In spite of this knowledge of the weaponry that bordered on connoisseurship, most of the gun-show-goers were just looking, hands in pockets, sauntering, nudging each other—admiring, dazzled by the size and rarity of the guns, as though they had gone there to gape, swap stories, meet old friends, drink coffee, and walk among the tables the way people do at flea markets. And this greatly resembled a flea market, but one smelling of cleaning oil and wood polish and a dustiness of scorched steel and gunpowder. They were at the show, man and boy, less to buy than to be reassured by the firepower.
Yet there was something else in the atmosphere, a quality of mood I could not define as I walked among the weapons; it was an attitude, a vibration, a buzz. As I strolled and listened, and registered the pulses of the air and the postures of the men, the feeling became more apparent. I could not at first understand what it was that I felt.
“Thank you much.”
“You’re very welcome.”
“Go right ahead, sir, pick that bad boy up.”
The long tables of knives were the least visited, but they showed every sort of blade, from exquisite penknives to machetes to iron hackers, some of them engraved, with bone and ivory handles—and swords and bayonets too. At other tables, military memorabilia, Nazi blades. “That’s an Ernst Röhm dagger,” one side of the broad blade etched Alles für Deutschland, the motto of the Sturmabteilung (SA) that Röhm cofounded with Hitler, as the seller explained to me. After Röhm was arrested for treason by Hitler on the Night of the Long Knives, in 1934, he was executed. As for these daggers that he had distributed to his Brownshirts, the inscription In Herzlicher Kameradschaft Ernst Röhm was obliterated from the blade with a stone grinder.
“See? They got rid of the Röhm business. If your knife had it showing, you’d be in trouble. This is highly collectible.”
Gas masks, helmets, belts, harnesses, badges, flags, all with swastikas, and many 9-millimeter Lugers.
“That’s a working gun. You could fire that. But don’t dry-fire it here.”
Civil War paraphernalia—powder flasks, Harpers Ferry rifles, peaked caps, insignia, Confederate money, and pistols—a number of tables were piled with these battered pieces of history. Nearly all of them were from the Confederate side. Bumper stickers too, one reading The Civil War—America’s Holocaust. Another, Hey Liberal, You’re the Reason We Have the 2nd Amendment, and many denouncing President Obama: NObama, Obummer, Obamanation, and Advocates of Gun Control: Hitler, Stalin, Castro, Idi Amin, Pol Pot, Obama.
“My uncle has one of them powder flasks.”
“If it’s got the apportioning spigot spout in working order, your uncle’s a lucky guy.”
Many of the rifles and pistols at other tables were old muzzle-loaders, percussion varieties, or big, mean revolvers that shot black powder ammo. Because they were antiques, and theoretically unworkable, they could be sold to anyone. But black powder ammo, though rare, was obtainable, and any one of these old weapons could still open a fatal hole in a man or a beast.

******************************

→ Written task a
In the listing, switch "Ship Option" to "Delivery Option" throughout the part that opens with the line containing "Task: Open the Johnson" and closes with the end of the listing. Reproduce that part with nothing else altered, and leave out the pictures.

******************************

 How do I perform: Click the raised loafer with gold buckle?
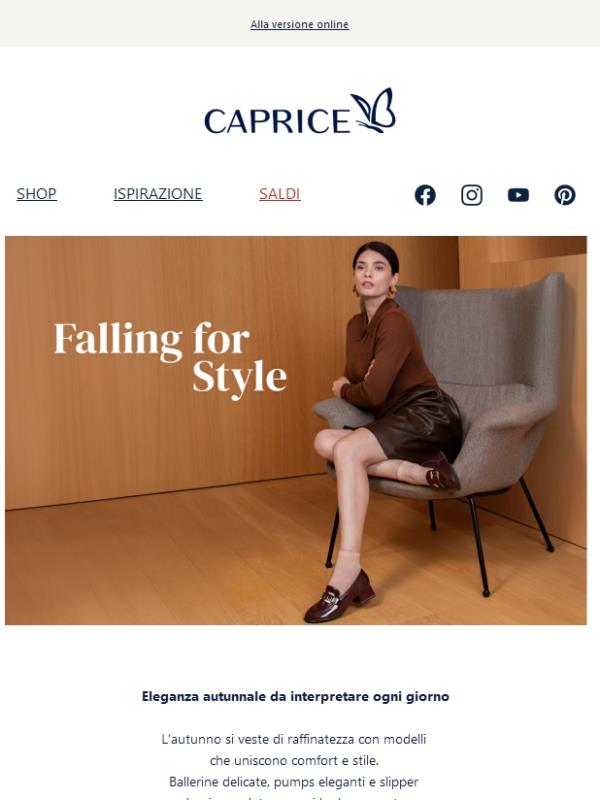439,471
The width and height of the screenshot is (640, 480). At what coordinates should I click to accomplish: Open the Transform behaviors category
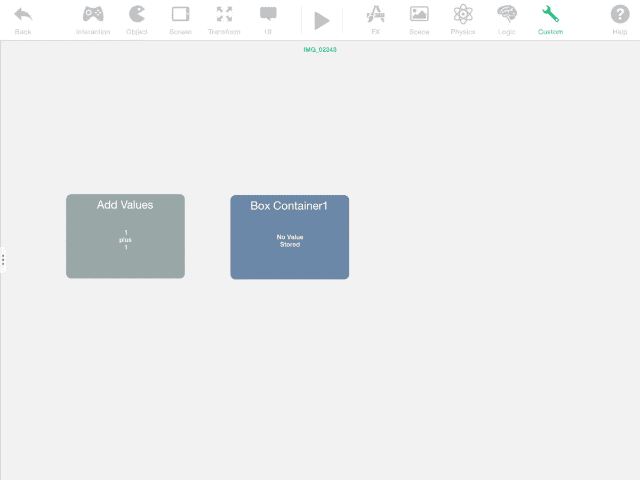(x=224, y=19)
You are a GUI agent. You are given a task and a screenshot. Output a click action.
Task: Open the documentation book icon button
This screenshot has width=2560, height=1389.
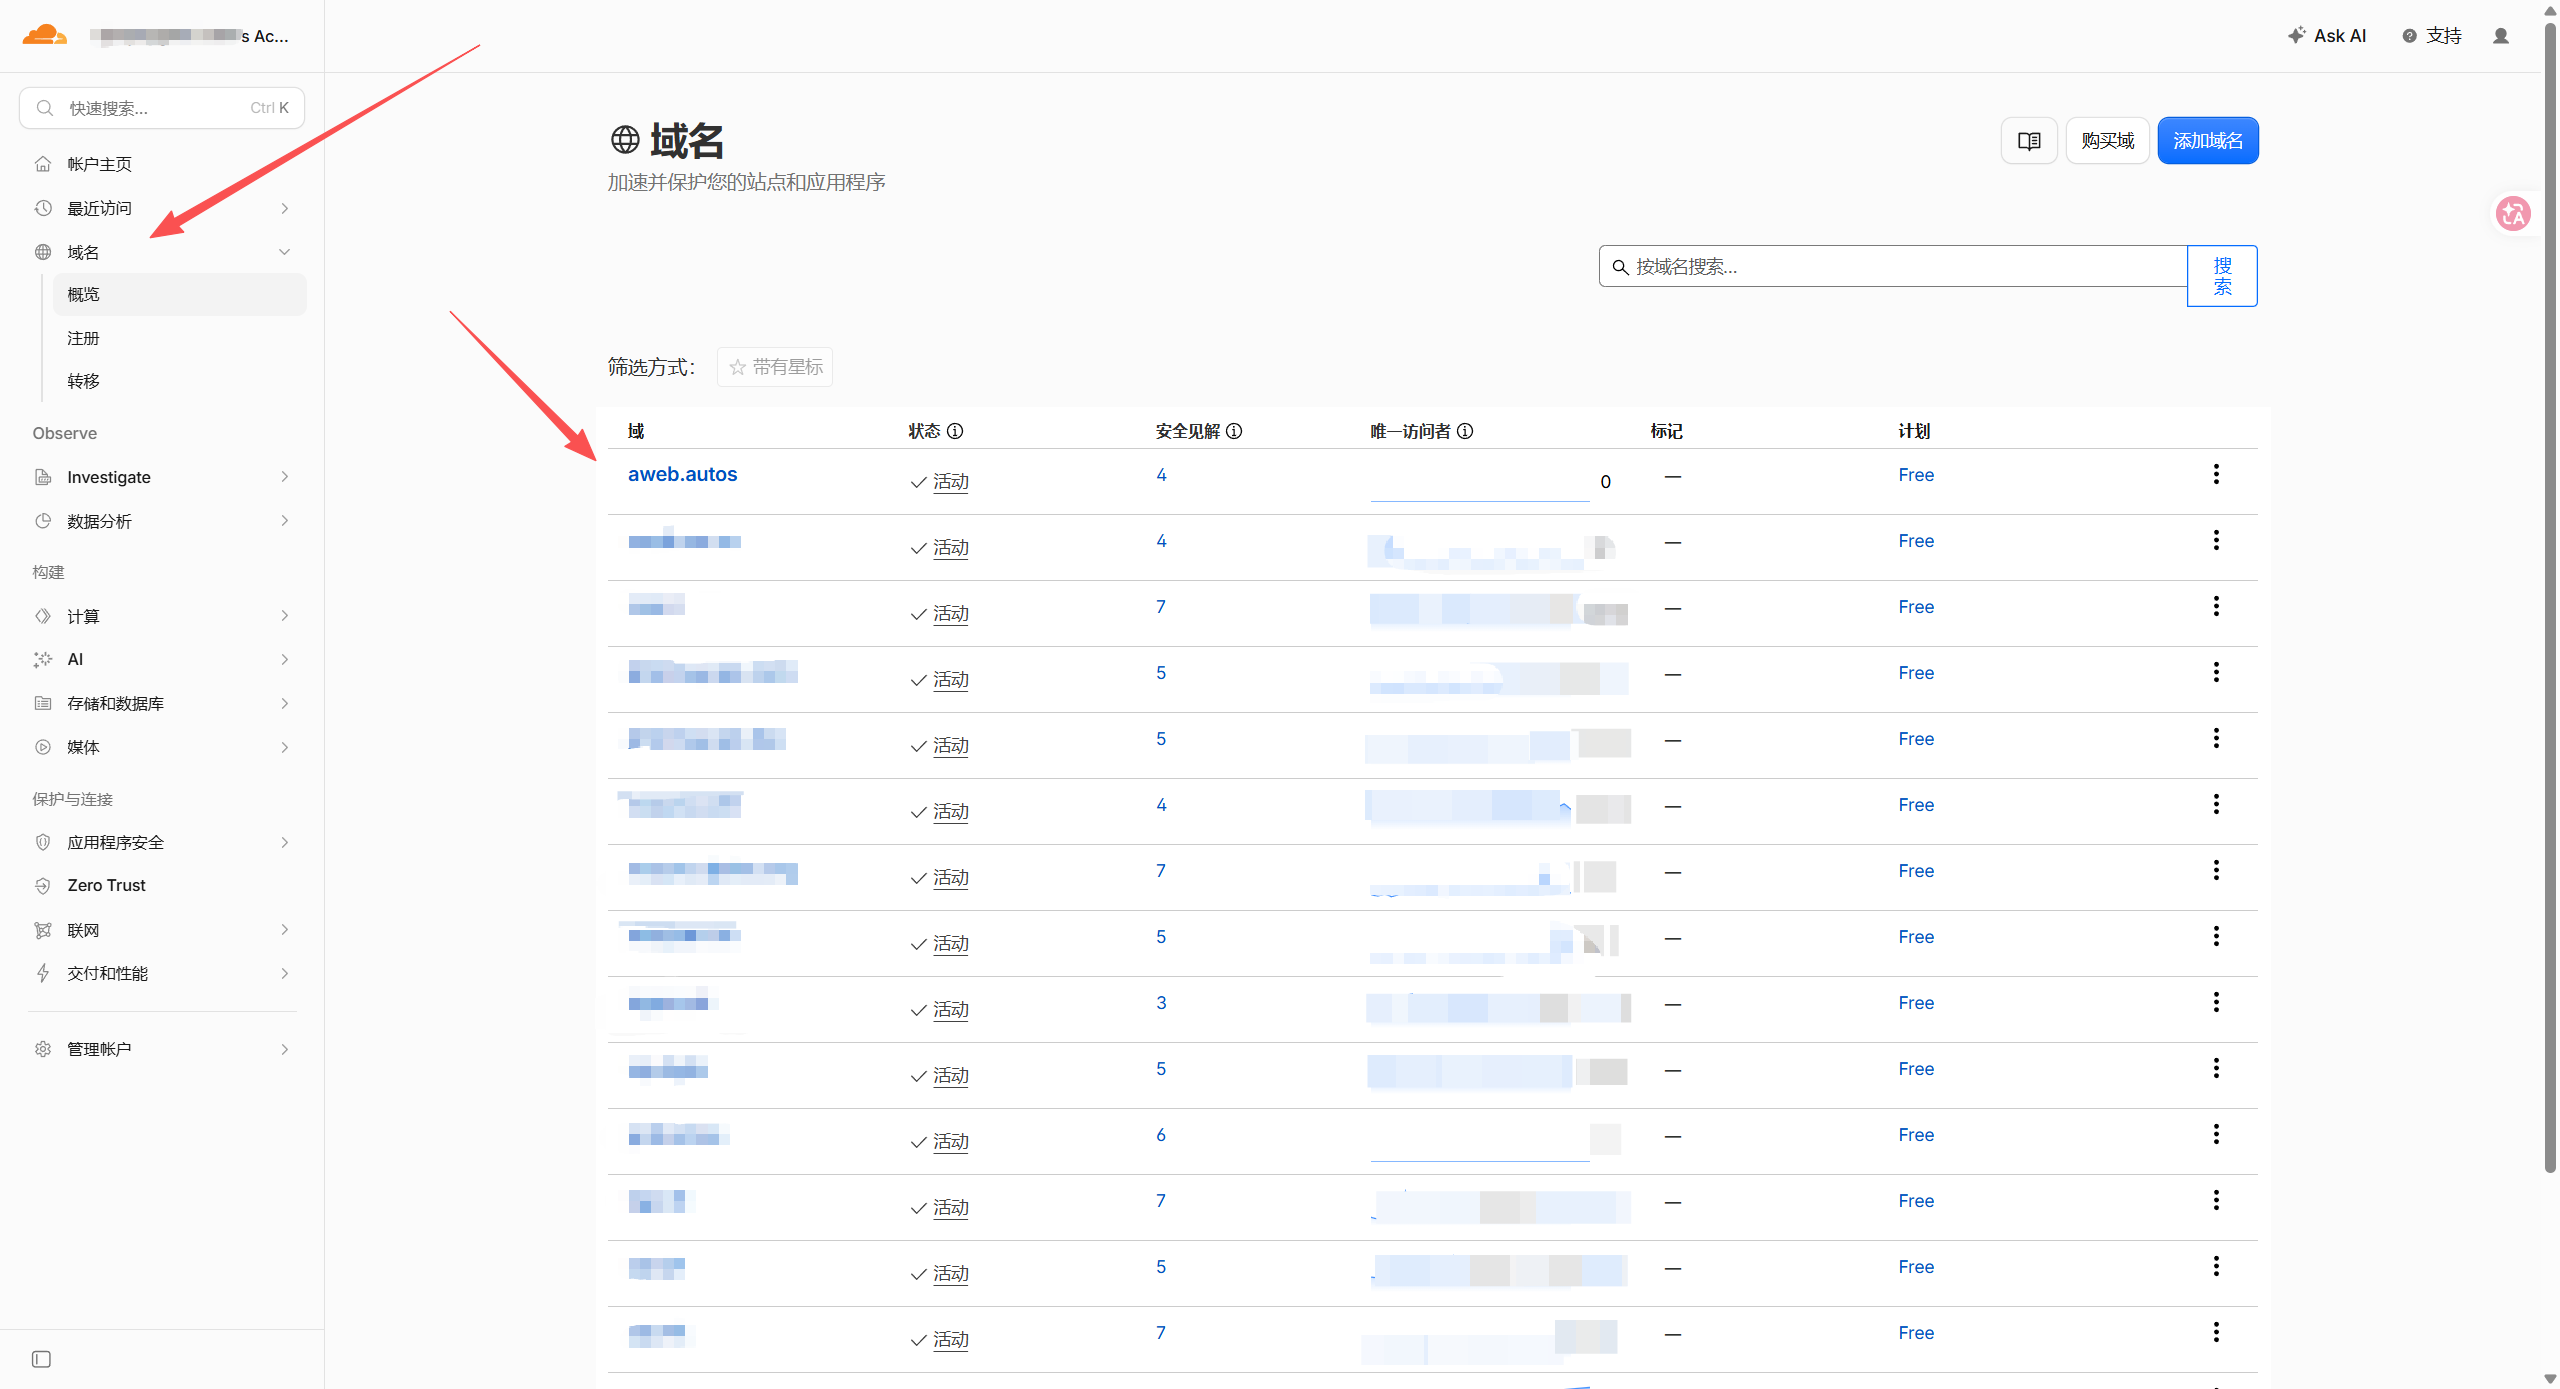[2029, 141]
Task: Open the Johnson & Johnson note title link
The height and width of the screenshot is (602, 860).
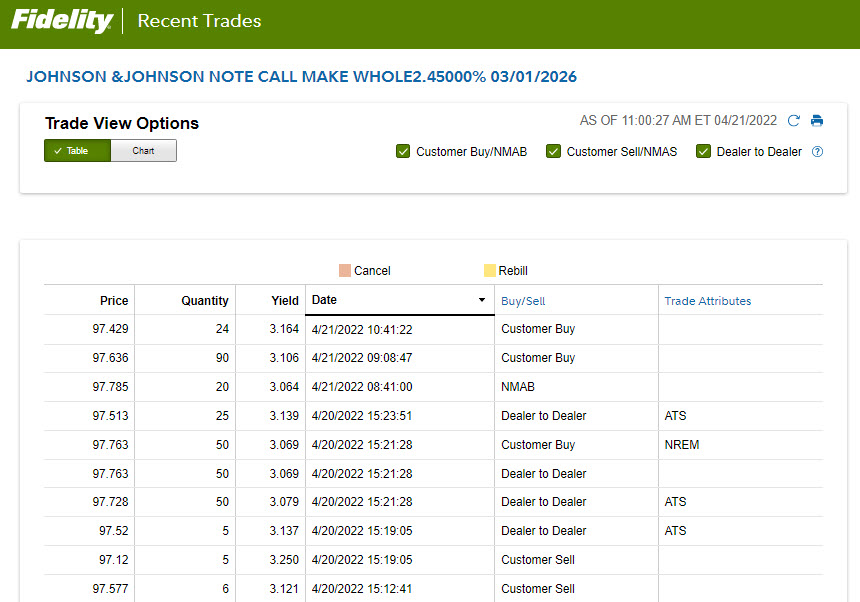Action: click(x=301, y=77)
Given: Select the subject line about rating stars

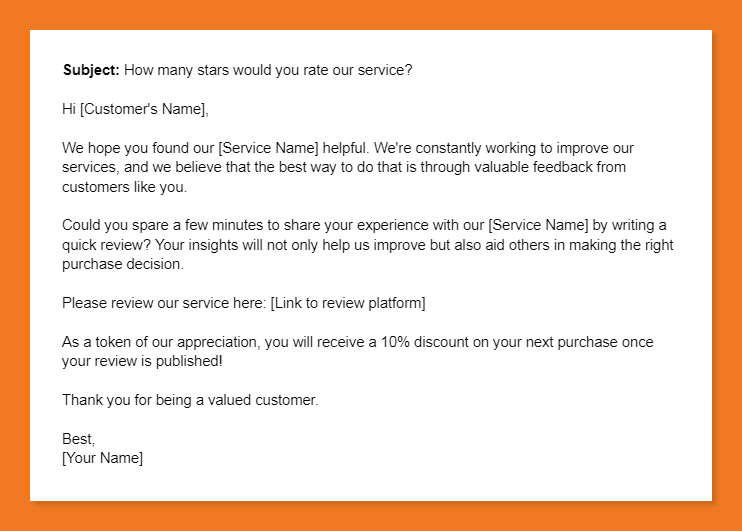Looking at the screenshot, I should coord(268,70).
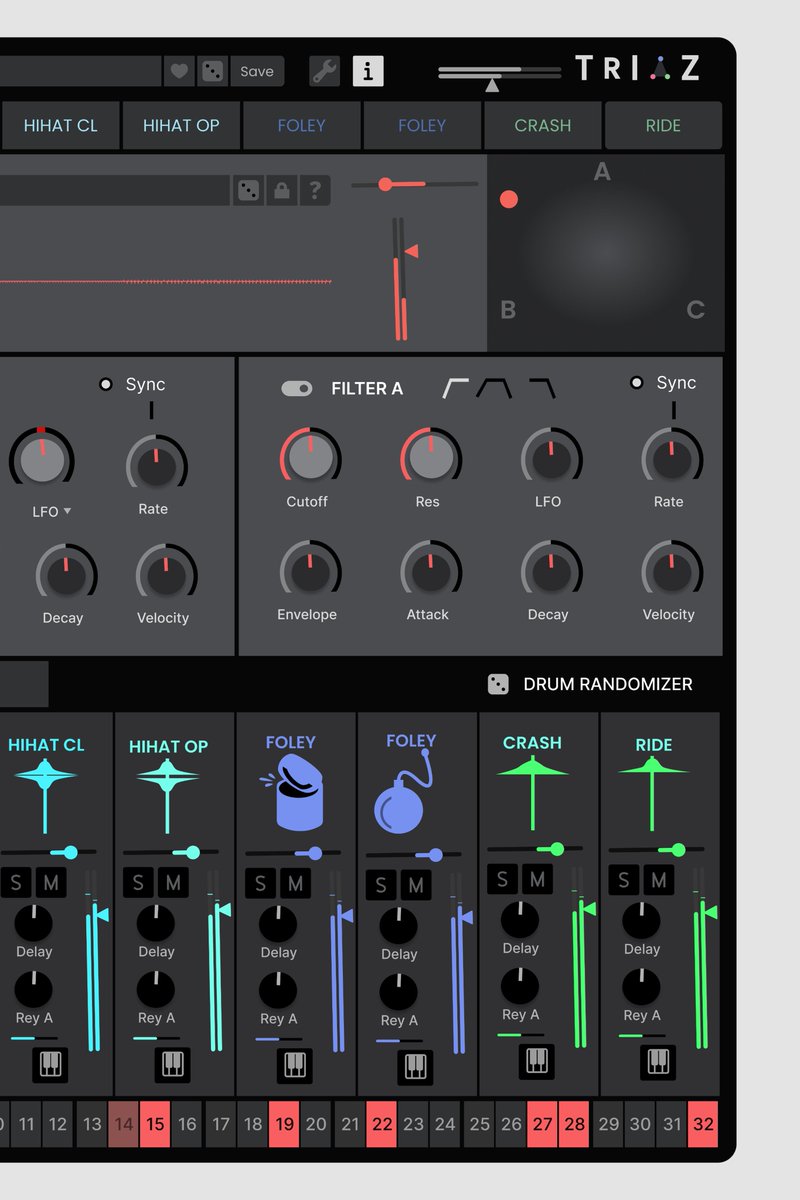Click the HIHAT CL pan slider handle
The image size is (800, 1200).
tap(70, 852)
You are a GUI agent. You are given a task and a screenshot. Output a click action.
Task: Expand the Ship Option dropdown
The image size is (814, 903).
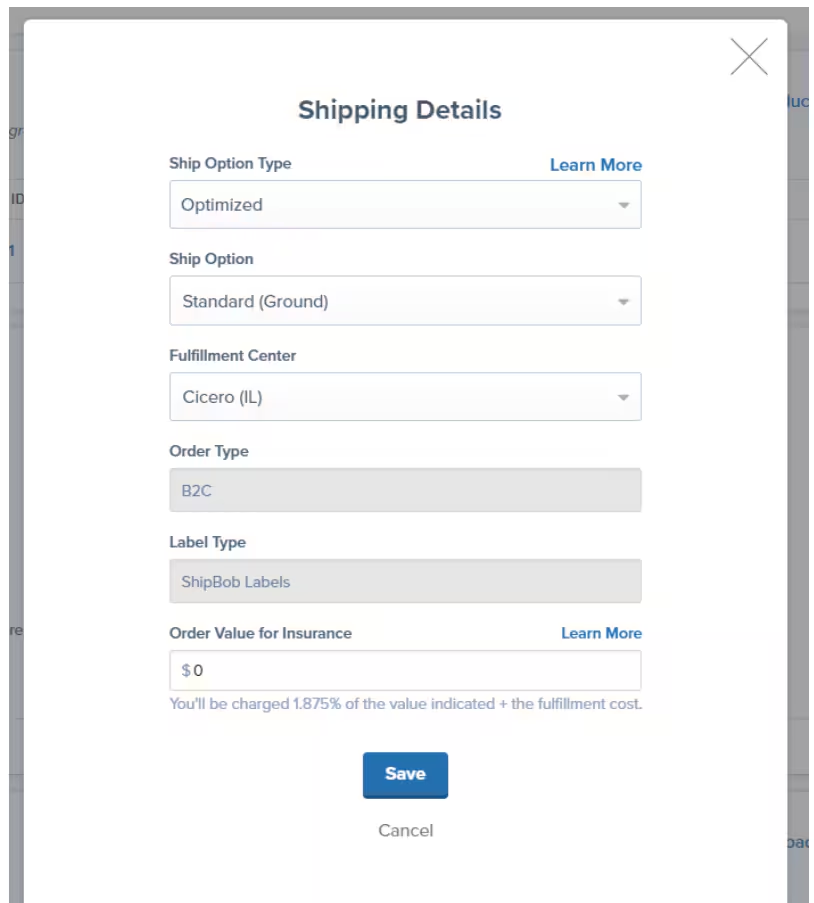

******************************

→ Written task b
Copy the part of the gun-show text that opens with the words containing "Gas masks, helmets, belts, harnesses, badges, flags, all" and closes with "Pol Pot, Obama.", word for word.

→ Task output a
Task: Open the Johnson & Johnson note title link
The height and width of the screenshot is (602, 860).
Action: click(x=301, y=77)
Given: Select the subject line about rating stars

Looking at the screenshot, I should coord(268,70).
Click the HIHAT CL pan slider handle
The image size is (800, 1200).
tap(70, 852)
You are a GUI agent. You are given a task and a screenshot. Output a click action.
Task: Expand the Delivery Option dropdown
The image size is (814, 903).

→ Task output b
Gas masks, helmets, belts, harnesses, badges, flags, all with swastikas, and many 9-millimeter Lugers.
“That’s a working gun. You could fire that. But don’t dry-fire it here.”
Civil War paraphernalia—powder flasks, Harpers Ferry rifles, peaked caps, insignia, Confederate money, and pistols—a number of tables were piled with these battered pieces of history. Nearly all of them were from the Confederate side. Bumper stickers too, one reading The Civil War—America’s Holocaust. Another, Hey Liberal, You’re the Reason We Have the 2nd Amendment, and many denouncing President Obama: NObama, Obummer, Obamanation, and Advocates of Gun Control: Hitler, Stalin, Castro, Idi Amin, Pol Pot, Obama.